### TEXT BLOCK

******************************

By Sriya Jampana
Art by Ella Benitone
Nov. 13, 2020: Harry Styles’s Vogue cover shoot is released. Styles is seen in the green Sussex countryside wearing a baby blue ruffled Gucci gown.
Though many came out in support of Styles’s artistic clothing choice, there was also a negative response.
“Bring back manly men,'' said Candance Owens, a conservative activist who is known for her work in the BLEXIT movement. In Owens’s eyes, as well as others, Style’s choice to wear a dress did not represent manliness at all.
The Oxford Language Dictionary states that manly means “having or denoting those good qualities traditionally associated with men, such as courage or strength.”
But, what does one’s clothing have to do with courage and strength?
Over the centuries, society has crafted this idea that men should not show any vulnerability. Toxic masculinity is this notion that men must “suppress emotion,” use “violence as an indicator of power,” and “maintain an appearance of hardness.” From a young age, boys are taught that being weak equates with being feminine. And for men, being associated with femininity is considered a threat to their masculine appearance as “macho.”

******************************

### ASSIGNED TASK 1
Set down the part of the passage on manliness between "Though many came" and "manliness at all.", inclusive.
### ASSIGNED TASK 2
Summarize the passage on manliness in two sentences.
The lines that come next are separate material with no connection to the passage on manliness.

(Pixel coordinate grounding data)

******************************

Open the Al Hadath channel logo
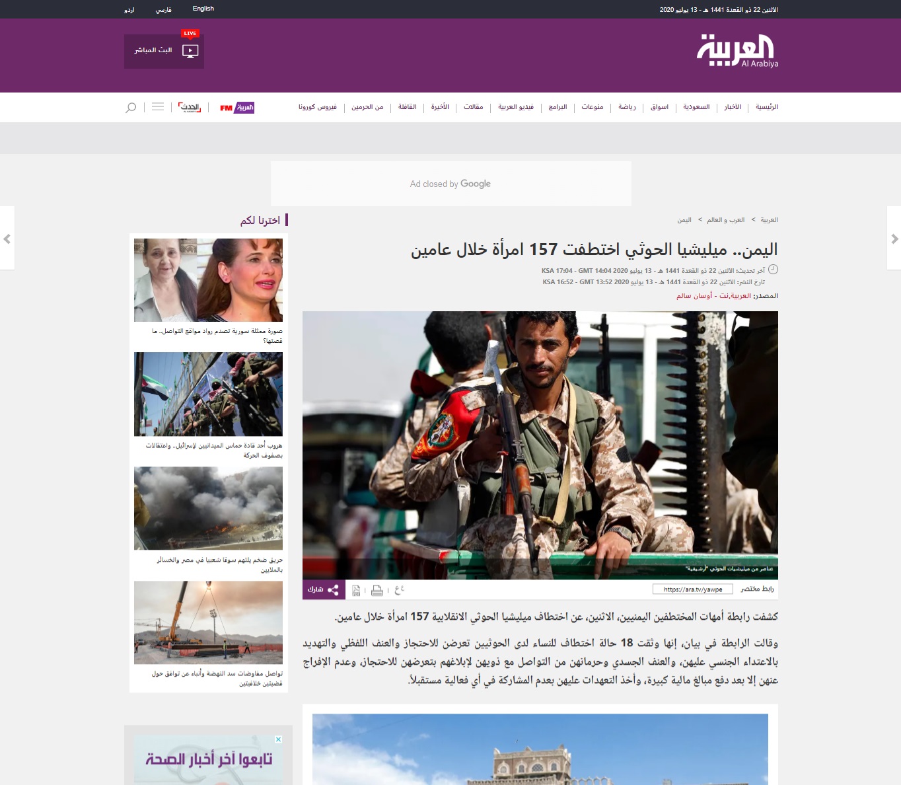pyautogui.click(x=190, y=107)
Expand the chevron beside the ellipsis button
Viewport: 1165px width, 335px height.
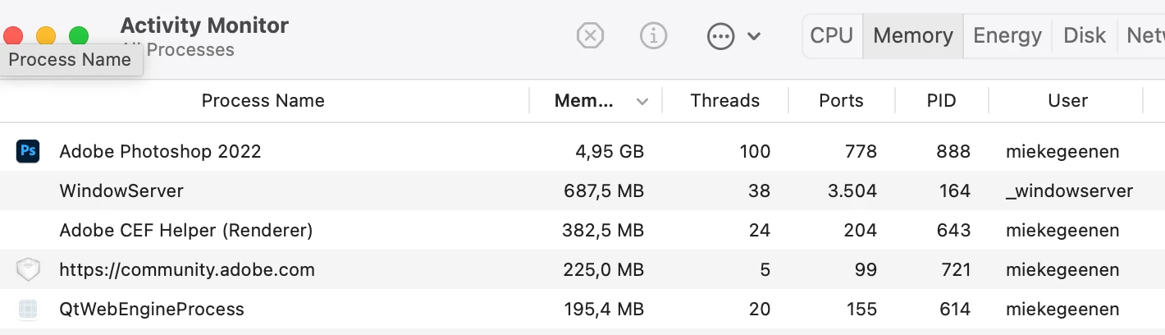coord(754,36)
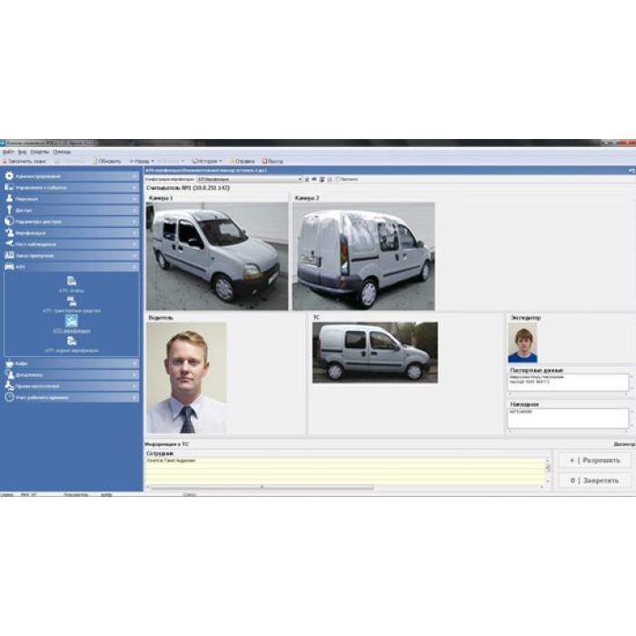
Task: Toggle the Протокол checkbox
Action: [x=336, y=179]
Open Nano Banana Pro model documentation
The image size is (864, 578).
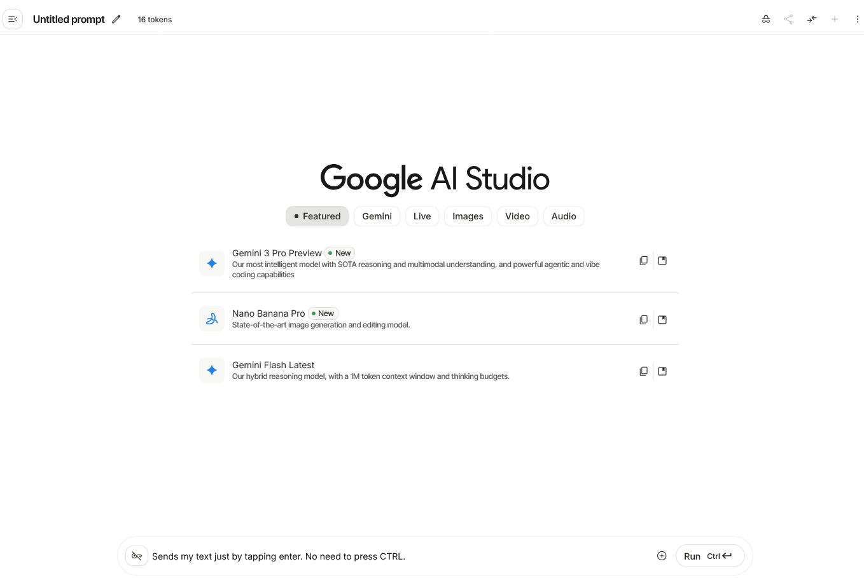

******************************

### EXERCISE OUTPUT 1
Though many came out in support of Styles’s artistic clothing choice, there was also a negative response.
“Bring back manly men,'' said Candance Owens, a conservative activist who is known for her work in the BLEXIT movement. In Owens’s eyes, as well as others, Style’s choice to wear a dress did not represent manliness at all.

### EXERCISE OUTPUT 2
Harry Styles's Vogue cover shoot, released on Nov. 13, 2020, showed him in a baby blue ruffled Gucci gown and drew both support and a negative response, including a conservative activist's call to "bring back manly men." The passage asks what clothing has to do with the courage and strength traditionally tied to manliness, and it describes toxic masculinity as the notion that men must suppress emotion, use violence as an indicator of power, and maintain an appearance of hardness, with boys taught from a young age that being weak equates with being feminine.